Fabio Motta/Estadão
Fabio Motta/Estadão

Criação de cargos de suplentes no conselho da Petrobrás busca fortalecer governança

Proposta, que será votada na assembleia geral extraordinária em 1º de julho, estabelece que cada um dos dez conselheiros passe a ter um suplente, que poderia participar, como convidado, de todas as reuniões do conselho da estatal

Eulina Oliveira, Agência Estado

03 de junho de 2015 | 17h40

A Petrobrás diz que a modificação da composição do conselho de administração que será votada na assembleia geral extraordinária (AGE) do próximo dia 1º de julho busca fortalecer a governança da companhia. A proposta é que cada um dos dez conselheiros passe a ter um suplente, que poderia participar, como convidado, de todas as reuniões do conselho. A informação consta do manual de participação da AGE, que deliberará sobre a reforma do estatuto social da companhia. A União já fez suas sete indicações de suplentes; as outras três indicações virão dos minoritários ordinaristas, dos minoritários preferencialistas e dos empregados da estatal.

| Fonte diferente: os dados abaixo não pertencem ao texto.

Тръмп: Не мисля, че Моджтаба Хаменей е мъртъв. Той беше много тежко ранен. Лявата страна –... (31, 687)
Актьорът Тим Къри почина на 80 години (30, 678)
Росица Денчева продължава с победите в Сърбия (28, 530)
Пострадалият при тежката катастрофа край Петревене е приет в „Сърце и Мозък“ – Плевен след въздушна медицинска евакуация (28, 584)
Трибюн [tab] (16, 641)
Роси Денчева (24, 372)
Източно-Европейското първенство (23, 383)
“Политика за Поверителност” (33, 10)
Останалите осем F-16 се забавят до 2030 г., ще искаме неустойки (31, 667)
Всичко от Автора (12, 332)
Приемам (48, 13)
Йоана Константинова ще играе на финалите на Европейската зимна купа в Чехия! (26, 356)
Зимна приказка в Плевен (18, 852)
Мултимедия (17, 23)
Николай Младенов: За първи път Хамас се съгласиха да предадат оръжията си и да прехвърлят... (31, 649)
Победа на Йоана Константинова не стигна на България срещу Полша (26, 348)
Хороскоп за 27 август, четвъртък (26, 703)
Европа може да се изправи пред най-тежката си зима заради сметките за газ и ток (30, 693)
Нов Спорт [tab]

A convocação da AGE para a reforma estatutária ocorre um dia após a divulgação da informação de que o Instituto Brasileiro de Governança Corporativa (IBGC) suspendeu a Petrobrás de seu quadro, justificando que "não se sabe como a companhia lidará com eventuais situações de conflito de interesses envolvendo o acionista controlador". Também vem em um momento em que a estatal procura mostrar mais transparência, após o escândalo de corrupção relevado pela Operação Lava Jato, da Polícia Federal.

"Adicionalmente, como hoje os Comitês do Conselho não são estatutários, está sendo proposta a previsão, já no próprio Estatuto Social, de cinco Comitês de assessoramento do Conselho: Comitê Estratégico; Comitê Financeiro; Comitê de Auditoria; Comitê de Segurança, Meio Ambiente e Saúde; e Comitê de Remuneração e Sucessão", explica a Petrobrás, no manual da AGE. "Estes três últimos já existem na estrutura da Petrobrás, porém sem previsão estatutária expressa", acrescenta.

A estatal diz ainda que os membros dos comitês, respeitada a legislação específica eventualmente incidente sobre determinado comitê, poderão ser escolhidos dentre os membros do conselho de administração e/ou dentre pessoas de mercado de notória experiência e capacidade técnica em relação à especialidade do respectivo comitê.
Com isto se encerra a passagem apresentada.